NRF CEO backs 2010 U.S. retail sales view
NEW YORK |
NEW YORK (Reuters) - U.S. retail sales are on track to rise 2.5 percent this year despite lingering unemployment and economic uncertainty, the head of the nation's premier retail trade group said on Monday.
In January, the National Retail Federation had forecast a 2.5 percent rise for 2010, as the industry comes out of its worst slump in decades.
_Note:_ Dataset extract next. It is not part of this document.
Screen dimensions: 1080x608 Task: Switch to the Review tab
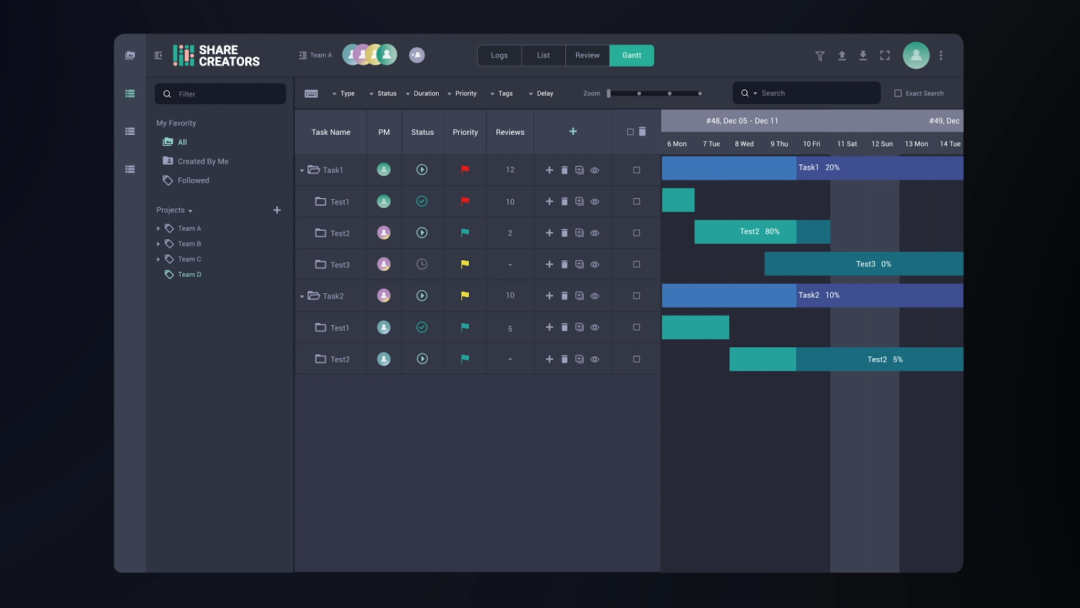coord(588,56)
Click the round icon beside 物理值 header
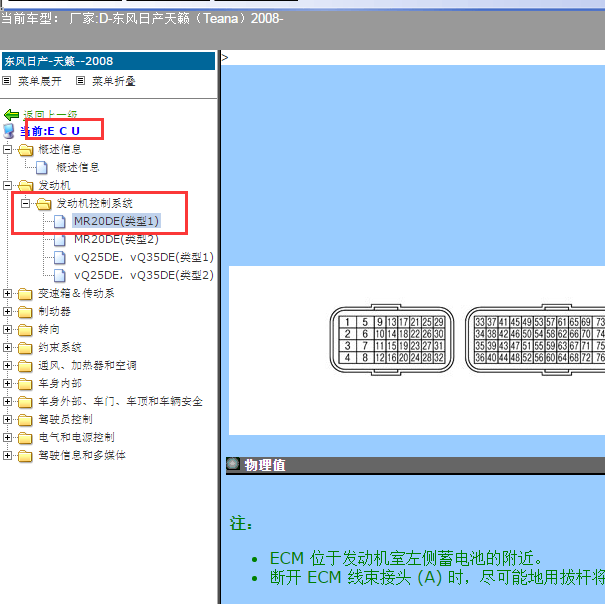 [x=233, y=465]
Speaking at the Reuters Consumer and Retail Summit in New York, NRF Chief Executive Matthew Shay affirmed that forecast.
"Based on what we saw in the first four or five months of the year, I think we're right on track," said Shay, who has been in the job for five months. "We feel confident that 2.5 percent is the right number."
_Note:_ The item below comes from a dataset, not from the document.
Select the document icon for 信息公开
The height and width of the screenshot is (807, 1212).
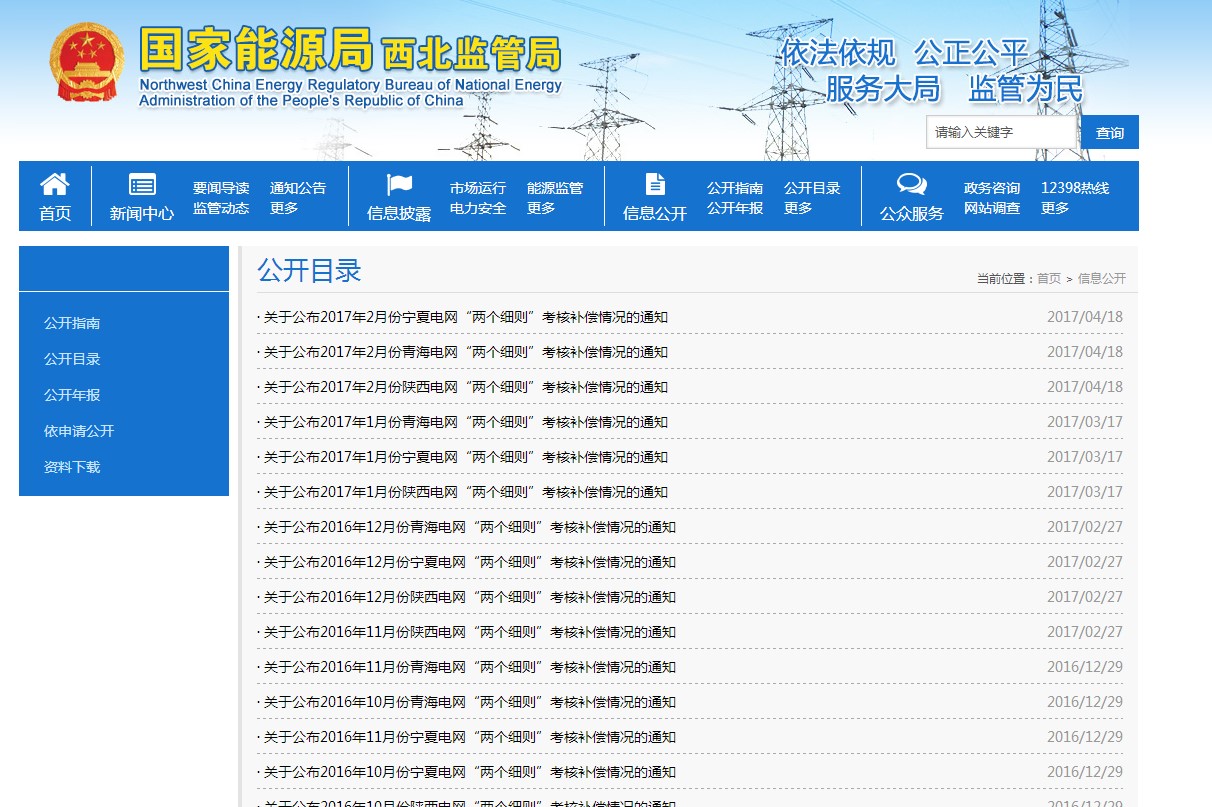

"That reflects a market in which there's a high degree of uncertainty and we're going to see things going a little bit sideways from now for the rest of the year," Shay said.
He added that the trade group would have more data to support its forecast following the upcoming back-to-school shopping season.
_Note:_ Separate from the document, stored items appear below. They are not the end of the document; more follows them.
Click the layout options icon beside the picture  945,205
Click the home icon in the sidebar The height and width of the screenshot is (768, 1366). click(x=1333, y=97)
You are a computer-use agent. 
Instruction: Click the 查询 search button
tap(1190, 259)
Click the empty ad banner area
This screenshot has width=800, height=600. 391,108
Retailers' bets on future consumption can often be measured by how much merchandise they order upfront.
In general, Shay said retailers remained "very sensitive" about how much inventory they were willing to take on, in order to avoid a repeat performance from late 2008 and early 2009, when they were forced to offer steep, profit-sapping discounts to move unsold merchandise.
"The big issue for us is what's going on economically with jobs, with housing, with access to credit -- and that obviously impacts consumer confidence levels and consumer spending," Shay said. And to the extent that the European debt crisis affects U.S. equity markets, he said it also impacts U.S. consumer spending.
"I think that it does have a psychological effect, at some level," he said.